On Wed, 2014-10-29 at 19:07 -0700, Darren Hart wrote:
> On Sun, Oct 26, 2014 at 03:19:22AM -0400, Mike Frysinger wrote:
> > On 23 Oct 2014 21:06, Joseph S. Myers wrote:
> > > On Thu, 23 Oct 2014, Carlos O'Donell wrote:
> > > * Otherwise, my inclination would be to default to adding wrappers (both 
> > > for syscalls not used in glibc, and for cases such as futex where the 
> > > syscall is used in glibc but can usefully be used directly as well) unless 
> > > there is a clear reason not to.  This includes for architecture-specific 
> > > syscalls.
+--
* _Brief_
Answer these questions using the email excerpt.
(a) On what date did Joseph S. Myers write his message?
(b) Which syscall is named as one used in glibc that can also usefully be used directly?
(c) At what time on 2014-10-29 did Darren Hart write?
The listing that follows comes from a separate source and is unrelated to the email excerpt.

* _Data extract_
+--
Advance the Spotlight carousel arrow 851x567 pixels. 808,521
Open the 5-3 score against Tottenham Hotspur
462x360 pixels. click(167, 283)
+--
* _Result of this task_
(a) 23 Oct 2014
(b) futex
(c) 19:07 -0700